_ACTION ITEM_
The answer should hold only the lines from the one containing "Screenshot is 868x2576." through the one containing "[Alternar menú] (151, 262)" in the entries below, copied exactly, without pictures.

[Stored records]
- - -

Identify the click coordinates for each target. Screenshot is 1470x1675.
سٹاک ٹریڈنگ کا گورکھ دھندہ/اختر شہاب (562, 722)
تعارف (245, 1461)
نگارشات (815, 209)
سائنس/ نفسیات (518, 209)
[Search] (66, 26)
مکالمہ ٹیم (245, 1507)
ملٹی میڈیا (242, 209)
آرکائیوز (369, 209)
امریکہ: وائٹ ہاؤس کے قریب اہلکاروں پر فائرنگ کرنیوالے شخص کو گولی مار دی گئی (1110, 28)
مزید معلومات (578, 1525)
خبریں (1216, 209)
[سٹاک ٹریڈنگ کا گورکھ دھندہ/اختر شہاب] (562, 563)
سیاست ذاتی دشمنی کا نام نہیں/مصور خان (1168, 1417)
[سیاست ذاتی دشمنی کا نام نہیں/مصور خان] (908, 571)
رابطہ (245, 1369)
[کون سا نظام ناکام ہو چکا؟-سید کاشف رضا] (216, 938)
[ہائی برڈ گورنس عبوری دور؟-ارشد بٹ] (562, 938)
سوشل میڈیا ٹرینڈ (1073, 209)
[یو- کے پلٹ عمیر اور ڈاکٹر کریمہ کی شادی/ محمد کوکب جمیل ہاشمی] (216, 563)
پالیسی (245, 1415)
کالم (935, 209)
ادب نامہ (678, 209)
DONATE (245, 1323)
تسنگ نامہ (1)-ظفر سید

- - -

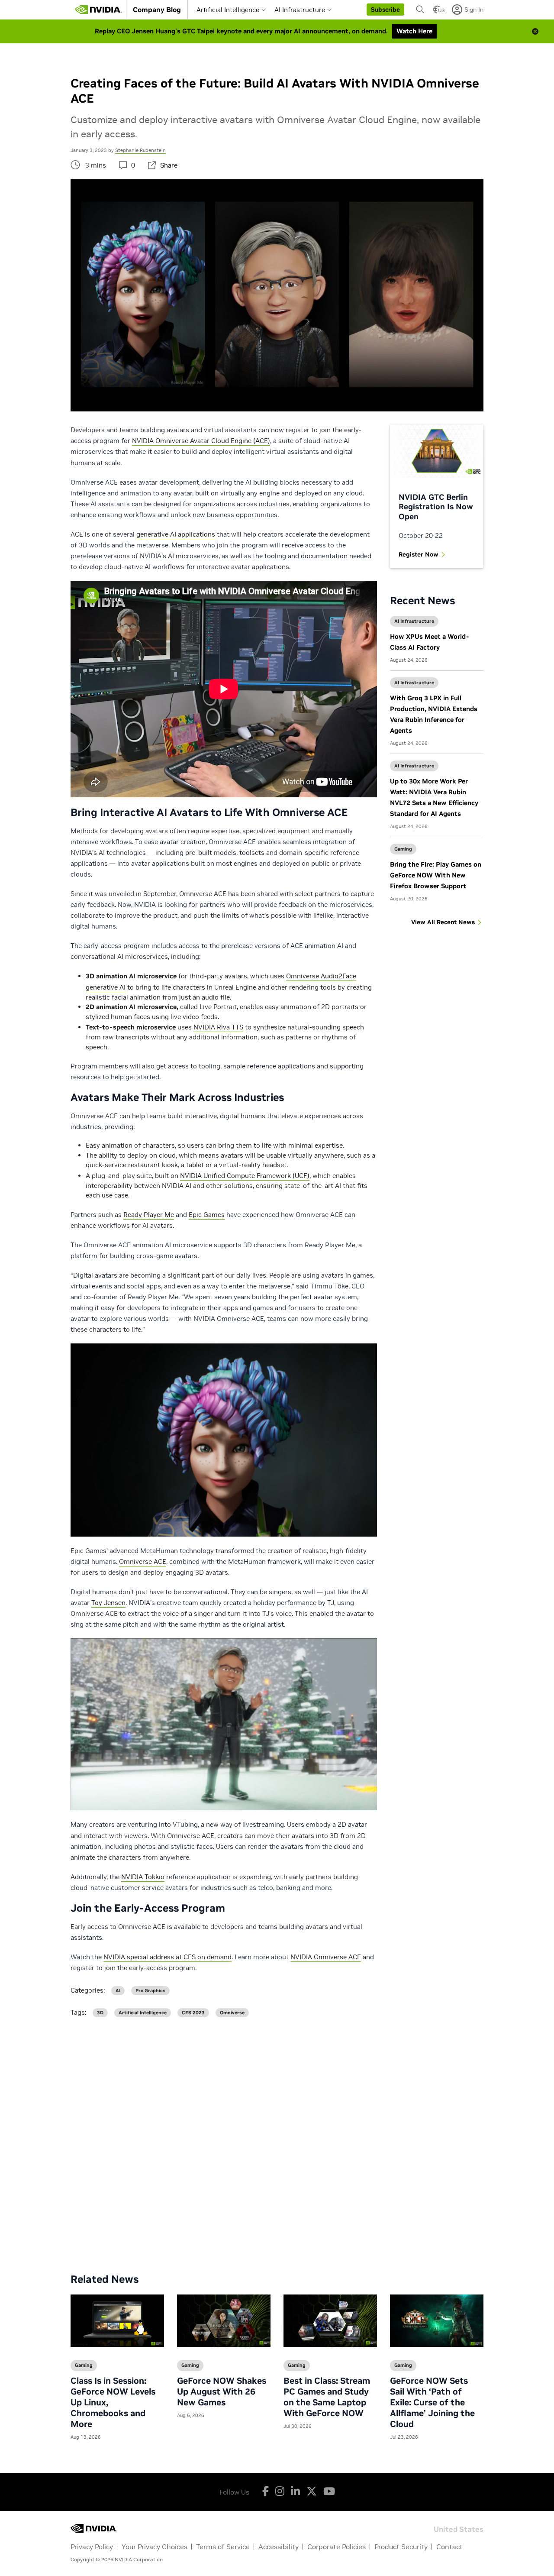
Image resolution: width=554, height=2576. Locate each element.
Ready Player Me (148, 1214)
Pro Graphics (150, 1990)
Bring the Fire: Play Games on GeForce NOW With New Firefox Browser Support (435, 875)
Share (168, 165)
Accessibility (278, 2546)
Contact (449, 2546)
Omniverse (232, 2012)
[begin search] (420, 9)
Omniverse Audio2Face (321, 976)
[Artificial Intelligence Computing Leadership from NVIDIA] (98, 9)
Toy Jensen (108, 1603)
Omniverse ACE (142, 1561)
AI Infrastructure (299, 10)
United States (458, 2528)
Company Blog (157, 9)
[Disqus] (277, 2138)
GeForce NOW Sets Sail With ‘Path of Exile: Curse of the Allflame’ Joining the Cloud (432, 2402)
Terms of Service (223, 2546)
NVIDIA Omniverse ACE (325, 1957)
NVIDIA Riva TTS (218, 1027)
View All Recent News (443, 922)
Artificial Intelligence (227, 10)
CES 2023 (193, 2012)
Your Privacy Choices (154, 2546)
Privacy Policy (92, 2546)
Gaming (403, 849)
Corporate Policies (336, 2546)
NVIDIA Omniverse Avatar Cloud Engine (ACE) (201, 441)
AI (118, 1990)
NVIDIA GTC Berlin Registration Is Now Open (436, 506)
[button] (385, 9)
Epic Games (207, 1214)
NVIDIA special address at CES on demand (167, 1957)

- - -

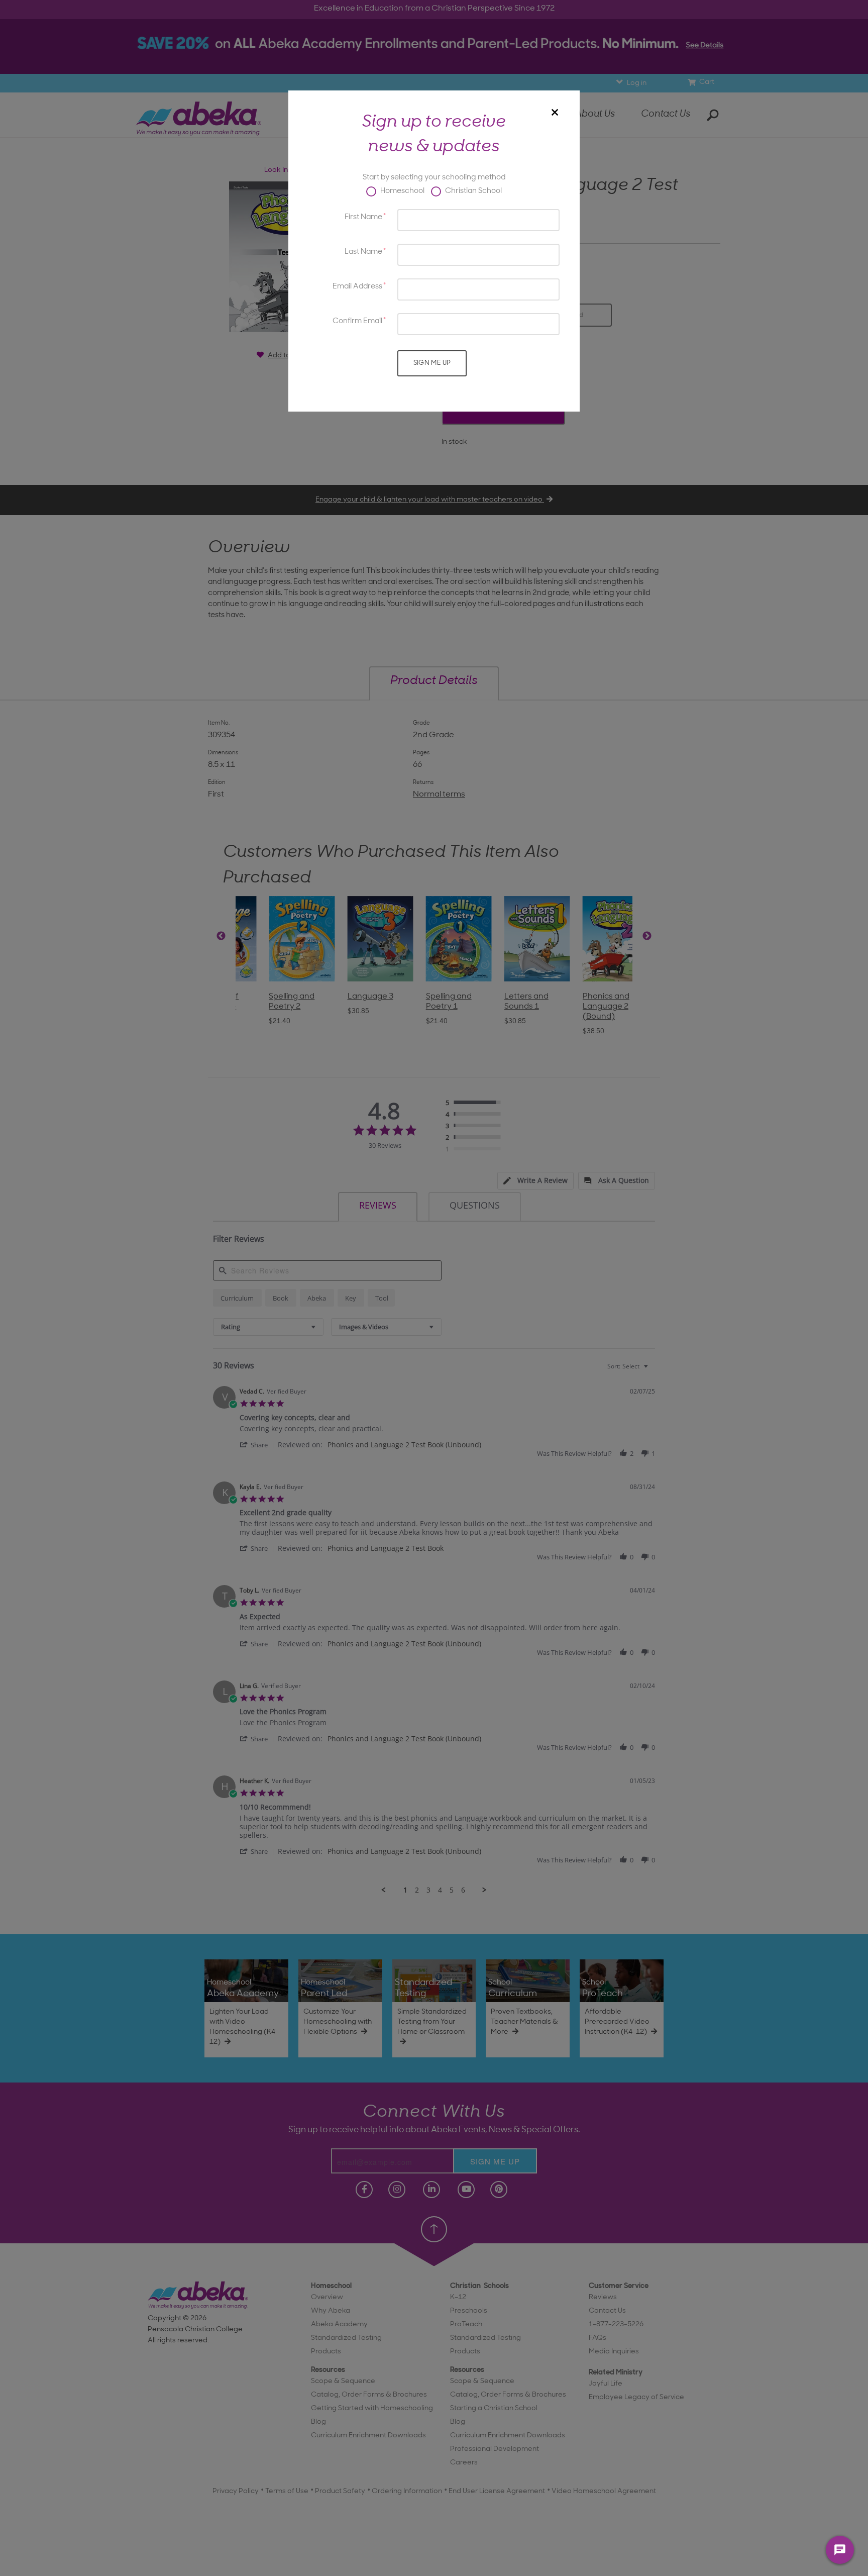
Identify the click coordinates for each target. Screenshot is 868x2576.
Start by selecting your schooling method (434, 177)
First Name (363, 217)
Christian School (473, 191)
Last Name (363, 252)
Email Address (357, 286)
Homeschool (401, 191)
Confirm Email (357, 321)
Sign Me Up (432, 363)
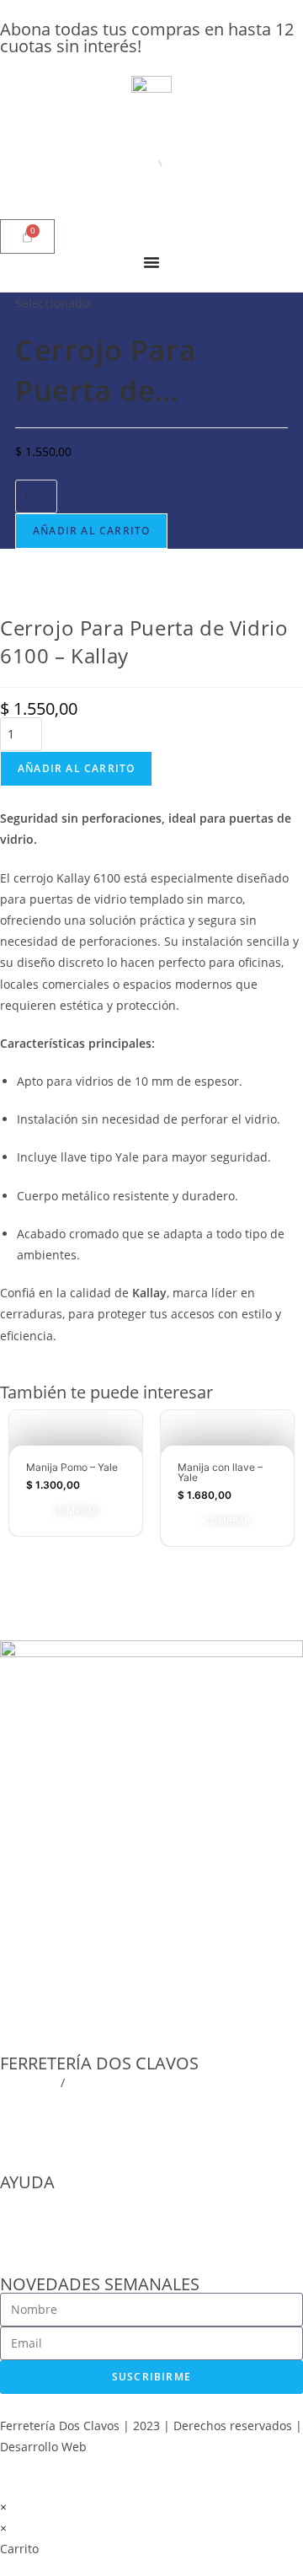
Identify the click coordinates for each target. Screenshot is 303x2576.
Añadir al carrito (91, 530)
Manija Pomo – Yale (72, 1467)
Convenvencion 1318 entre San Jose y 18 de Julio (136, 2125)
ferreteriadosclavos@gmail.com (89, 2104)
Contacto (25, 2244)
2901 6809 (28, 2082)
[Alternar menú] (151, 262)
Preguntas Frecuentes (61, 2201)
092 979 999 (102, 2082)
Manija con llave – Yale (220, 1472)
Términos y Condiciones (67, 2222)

- - -

_SOLVED EXERCISE_
Identify the click coordinates for each target. Screenshot is 868x2576.
Start by selecting your schooling method (434, 177)
First Name (363, 217)
Christian School (473, 191)
Last Name (363, 252)
Email Address (357, 286)
Homeschool (401, 191)
Confirm Email (357, 321)
Sign Me Up (432, 363)
Identify the click coordinates for each target. Screenshot is 303x2576.
Añadir al carrito (91, 530)
Manija Pomo – Yale (72, 1467)
Convenvencion 1318 entre San Jose y 18 de Julio (136, 2125)
ferreteriadosclavos@gmail.com (89, 2104)
Contacto (25, 2244)
2901 6809 (28, 2082)
[Alternar menú] (151, 262)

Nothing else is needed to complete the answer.